Every president since Franklin Delano Roosevelt has had some mechanism like trade promotion authority (TPA) to help advance America’s trade agenda. Otherwise, it’s difficult to complete agreements and get the best deals from our trading partners. Still, some have asserted that our 40th president, Ronald Reagan, didn’t have or need TPA to expand trade. That, however, is just a myth.
The fact is President Reagan had TPA for nearly the entirety of his presidency and used it to sign trade agreements with Israel and Canada and launch the Uruguay Round of negotiations, which created the World Trade Organization.
Here’s the background. President Reagan had negotiating authority that was enacted through:
- the Trade Act of 1979 (PL 96-39)—providing TPA authority through January 1988;
- the Trade and Tariff Act of 1984 (PL 98-573)—providing specific authority to negotiate a trade agreement with Israel; and
- the Omnibus Trade and Competitiveness Act of 1988 (PL 100-418)—providing TPA authority through June 1993.
And what did he do with TPA? President Reagan successfully negotiated bilateral trade agreements with Israel (1985) and Canada (1988) that were implemented in Congress pursuant to TPA authorities.
Under TPA authorities granted in 1979 and 1984, President Reagan launched the Uruguay Round in 1986—though it was not completed during his presidency.
President Clinton signed the Uruguay Round in 1994 pursuant to TPA authority that was provided in the Omnibus Trade and Competitiveness Act of 1988 (sought and signed into law by Reagan) and extended through April 1994 by statute (PL 103-49).
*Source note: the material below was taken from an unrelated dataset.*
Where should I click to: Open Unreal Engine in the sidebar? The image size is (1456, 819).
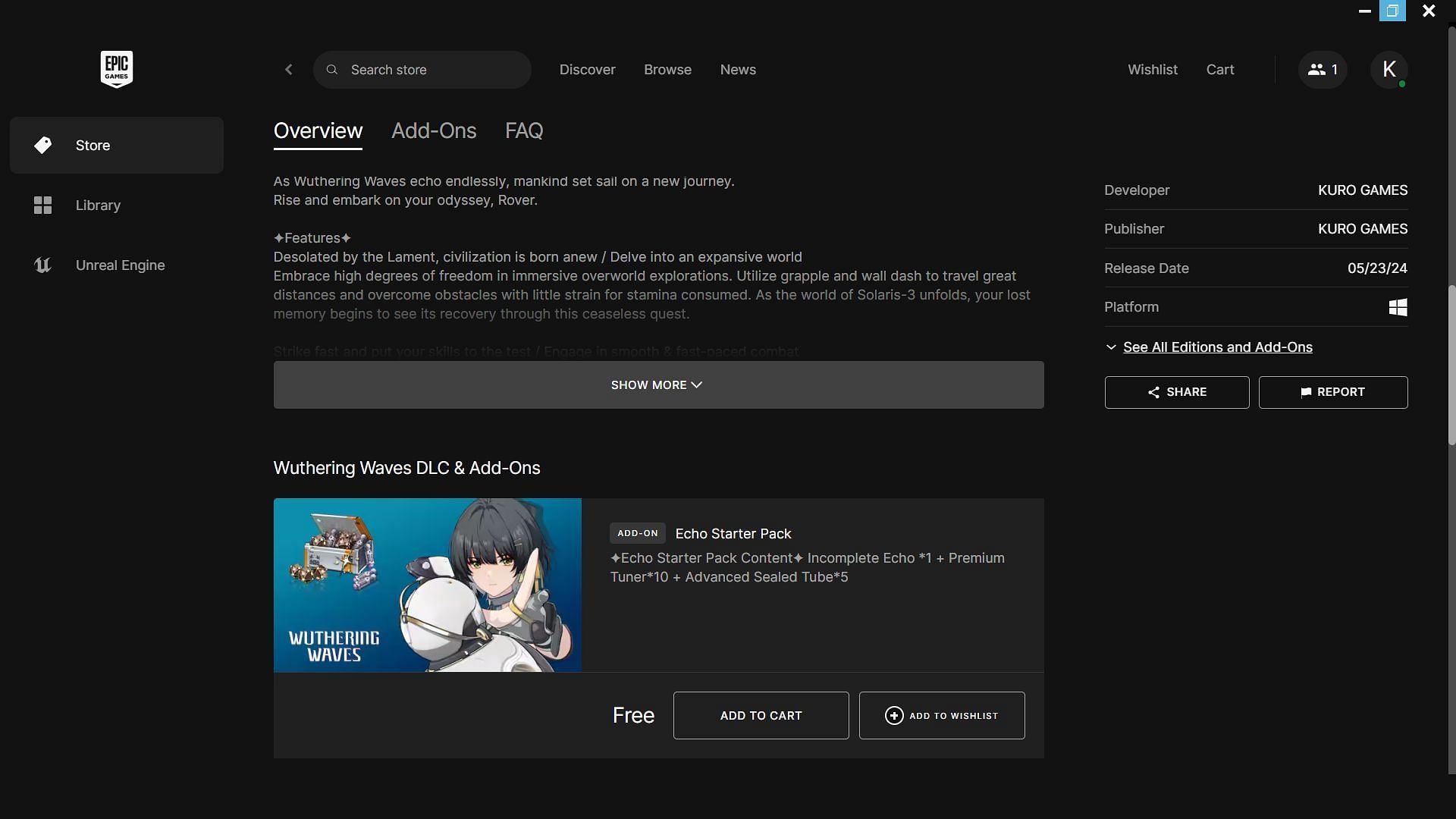click(120, 265)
That statute specifically extended TPA authority for the purposes of finishing the Uruguay Round.
President Reagan understood the necessity of TPA and the importance of trade. As he said in remarks in 1985 calling for negotiating authority legislation:
“Our commitment to free trade is undiminished. We will vigorously pursue our policy of promoting free and open markets in this country and around the world. We will insist that all nations face up to their responsibilities of preserving and enhancing free trade everywhere.”